-- Data records follows --

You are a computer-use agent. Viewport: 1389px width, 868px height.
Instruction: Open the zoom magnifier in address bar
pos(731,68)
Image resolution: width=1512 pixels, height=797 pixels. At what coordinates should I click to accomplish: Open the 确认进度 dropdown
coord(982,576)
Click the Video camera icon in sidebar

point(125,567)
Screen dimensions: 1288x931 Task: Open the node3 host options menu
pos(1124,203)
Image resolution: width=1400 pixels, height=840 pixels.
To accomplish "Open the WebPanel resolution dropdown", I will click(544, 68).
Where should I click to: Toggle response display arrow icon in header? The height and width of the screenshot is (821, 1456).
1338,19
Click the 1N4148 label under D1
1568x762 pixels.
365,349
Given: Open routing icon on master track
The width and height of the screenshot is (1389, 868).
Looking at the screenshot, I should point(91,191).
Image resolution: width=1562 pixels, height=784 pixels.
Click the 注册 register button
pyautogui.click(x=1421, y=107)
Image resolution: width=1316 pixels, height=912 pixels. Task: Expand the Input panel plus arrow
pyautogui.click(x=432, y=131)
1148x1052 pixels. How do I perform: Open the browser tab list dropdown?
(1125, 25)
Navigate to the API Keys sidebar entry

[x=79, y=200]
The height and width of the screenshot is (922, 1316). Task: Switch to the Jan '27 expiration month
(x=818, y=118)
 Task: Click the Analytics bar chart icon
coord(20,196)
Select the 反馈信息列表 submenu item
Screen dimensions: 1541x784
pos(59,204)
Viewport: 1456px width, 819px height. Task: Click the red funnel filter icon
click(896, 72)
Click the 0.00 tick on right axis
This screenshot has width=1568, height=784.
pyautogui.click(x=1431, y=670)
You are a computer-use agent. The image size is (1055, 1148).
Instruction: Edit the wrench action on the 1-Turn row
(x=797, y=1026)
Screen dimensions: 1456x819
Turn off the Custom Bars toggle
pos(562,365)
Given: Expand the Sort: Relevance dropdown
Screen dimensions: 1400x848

-- Data records concluded --

Exercise directions:
Write down how many lines above contain the string "agent", and nothing besides.

Solution to this problem:
2